High Court must uphold India’s child protection law – The Journal


Bitter custody battles for Native American children have reached the U.S. Supreme Court, which will consider biology versus a child’s best interests, as well as culture and attachment.

At the heart of the argument is the constitutionality of the Indian Child Welfare Act of 1978, which prioritizes the placement of Indian children with relatives, other Native Americans, or a tribe to reinforce tribal identity. The ICWA was intended to heal the wounds caused by social workers and adoption agencies for forcibly removing 25-35% of Indigenous children and placing them with white families or group homes.

The ICWA covers Native American children who live off reservations, which places them under the jurisdiction of the state. The tribe has a say. If a biological family is deemed unfit, the tribe may find an extended family, then an unrelated tribal family, and finally another tribe. A judge can reject the tribe’s nominee for “clear and compelling” reasons.

Now the law is likely to fall. Opponents of ICWA say it is a race-based system defined by a child’s genetics and ancestry that ignores equal protection. We hope, however, that the ICWA survives judicial scrutiny.

The Supreme Court has consolidated four cases under Haaland v. Brackeen, which are expected to appear on the docket during the October 2022-2023 period.

Seven people and three states – Texas, Indiana and Louisiana – are challenging the law. Plaintiffs say ICWA requires state officials to set aside the norm of doing what is best for the child. They say it violates the Constitution’s promise of equal protection.

“The ICWA operates as a unified system that places ‘Indian children’ at a disadvantage, depriving them of a placement decision based on their best interests and instead requiring placements ‘based on the biology of the child’ , the individual plaintiffs said in their filing.

In September 2021, in her official capacity, U.S. Secretary of the Interior Deb Haaland, a Pueblo de Laguna member and 35th-generation New Mexican, petitioned the High Court to enforce the ICWA.

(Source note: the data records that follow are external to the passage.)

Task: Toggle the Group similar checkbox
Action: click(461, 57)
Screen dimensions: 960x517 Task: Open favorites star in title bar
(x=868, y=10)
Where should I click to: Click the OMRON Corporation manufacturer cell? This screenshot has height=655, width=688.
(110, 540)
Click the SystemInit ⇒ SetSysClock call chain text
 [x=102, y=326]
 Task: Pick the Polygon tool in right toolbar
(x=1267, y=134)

Overthrowing the ICWA would undermine the sovereign rights of the tribes. Cancellation of this law could threaten guardians of tribal water and land rights, as well as casinos. ICWA is more than a law. It involves a promise that the harm caused by forced assimilation will not happen again.

In 2013, in a 5-4 decision, the Supreme Court ruled in Adoptive Couple v. Baby Girl that Veronica’s 3-year-old biological father, Dusten Brown, a member of the Cherokee Nation, did not have parental rights under ICWA because he “abandoned the (American) Indian child before he was born and never had custody of the child.” In his concurring opinion, Justice Clarence Thomas said that by adopting the ICWA, the federal government may have interfered in family law, a subject constitutionally reserved for the states. The high court overturned a 2011 decision by the South Carolina courts, which ruled that under ICWA the child should be returned to his biological father.

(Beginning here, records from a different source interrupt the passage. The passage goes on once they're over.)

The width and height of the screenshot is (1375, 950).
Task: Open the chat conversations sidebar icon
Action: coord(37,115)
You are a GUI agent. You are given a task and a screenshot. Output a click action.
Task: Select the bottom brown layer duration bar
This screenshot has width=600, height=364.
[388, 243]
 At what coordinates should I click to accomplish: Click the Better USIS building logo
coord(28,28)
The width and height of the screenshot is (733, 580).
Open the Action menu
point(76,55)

We expect Thomas to be in favor of rescinding the ICWA for equal protection reasons. Judge Amy Coney Barrett has seven children, two of whom were adopted from Haiti. We wonder if she should recuse herself from this case.

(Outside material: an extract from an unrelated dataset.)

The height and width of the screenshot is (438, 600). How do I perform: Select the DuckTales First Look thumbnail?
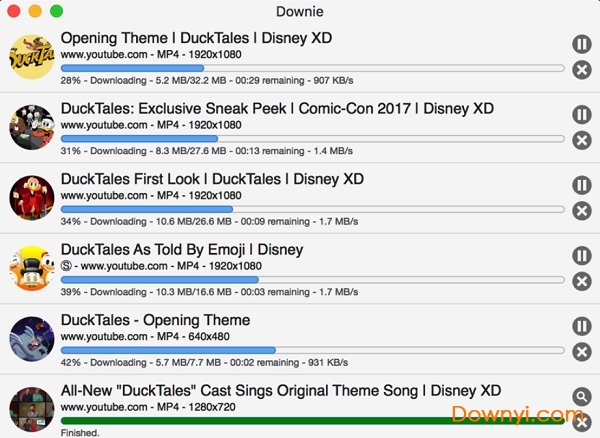tap(31, 197)
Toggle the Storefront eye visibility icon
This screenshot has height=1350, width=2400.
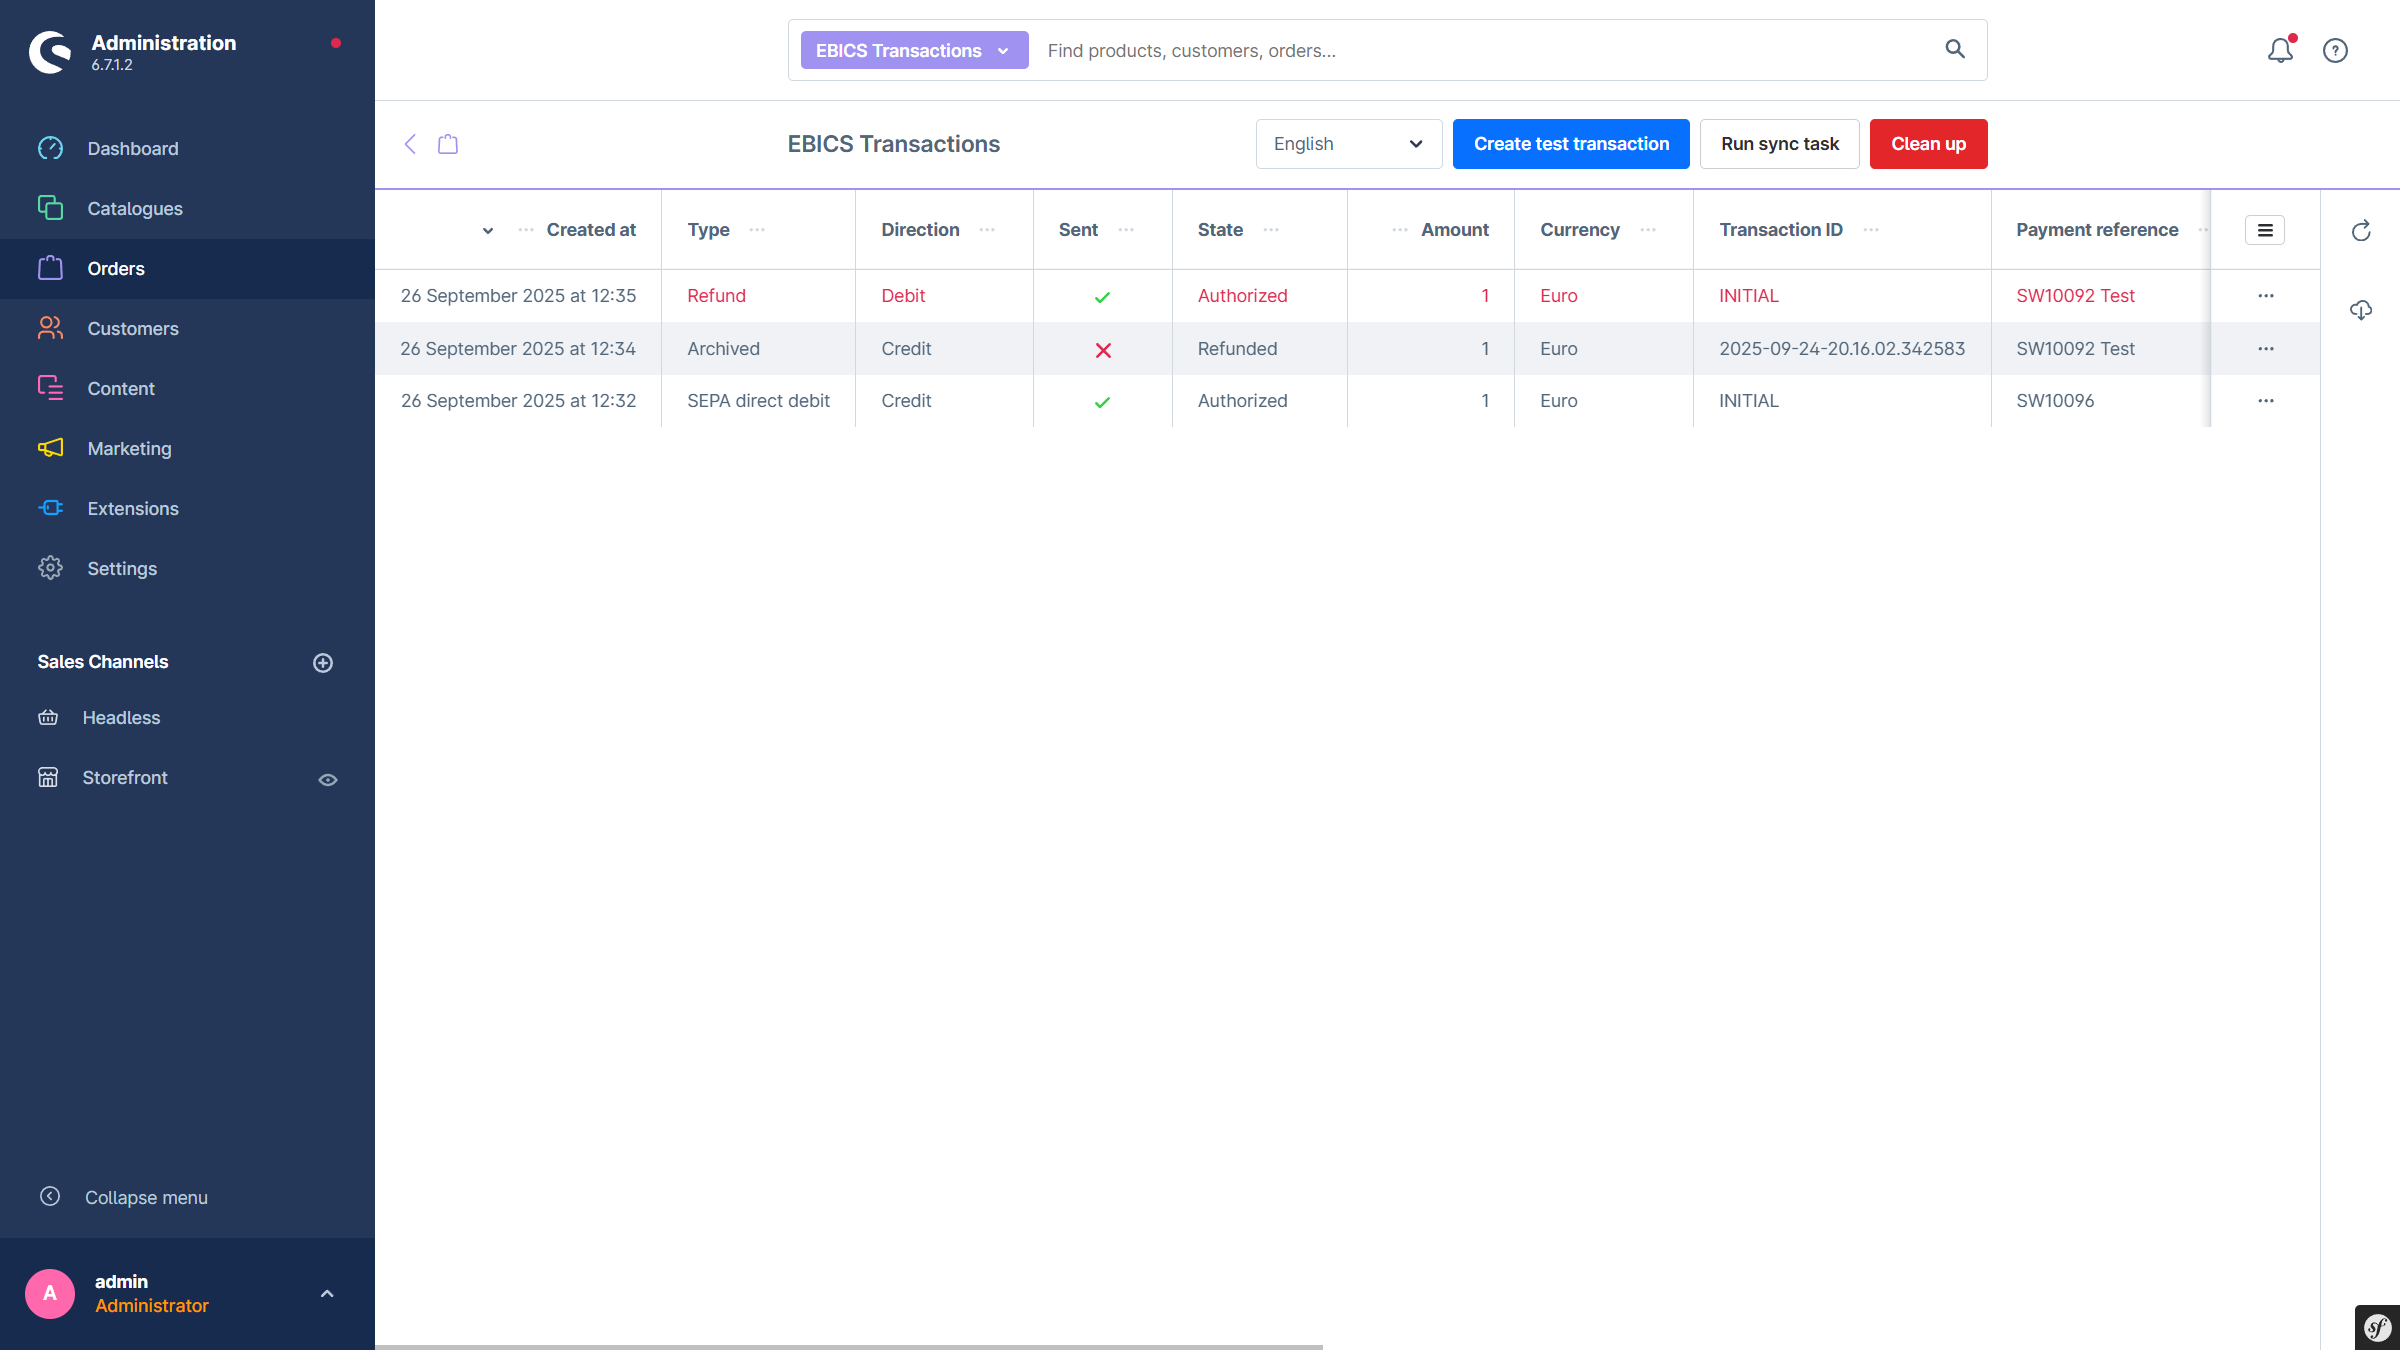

In southwest Colorado, Martha Johnson, director of the La Plata County Department of Social Services, said that if a Native American child cannot return to a home for safety reasons, “we work with the tribe and court to finalize permanency for that child in a home that the tribe approves of. Johnson also said most contact was with out-of-state tribes.

Madlynn Ruble, assistant director of communications for the Colorado Department of Human Services, said, “CDHS supports ICWA legislation and works closely with our tribal partners to ensure we uphold the law and tribal sovereignty. .

Every child protection case is different. It’s heartbreaking to imagine the pain of losing a child to another family after becoming attached. But the tribes must maintain their authority. It retains the importance of the culture and heritage of an Aboriginal child.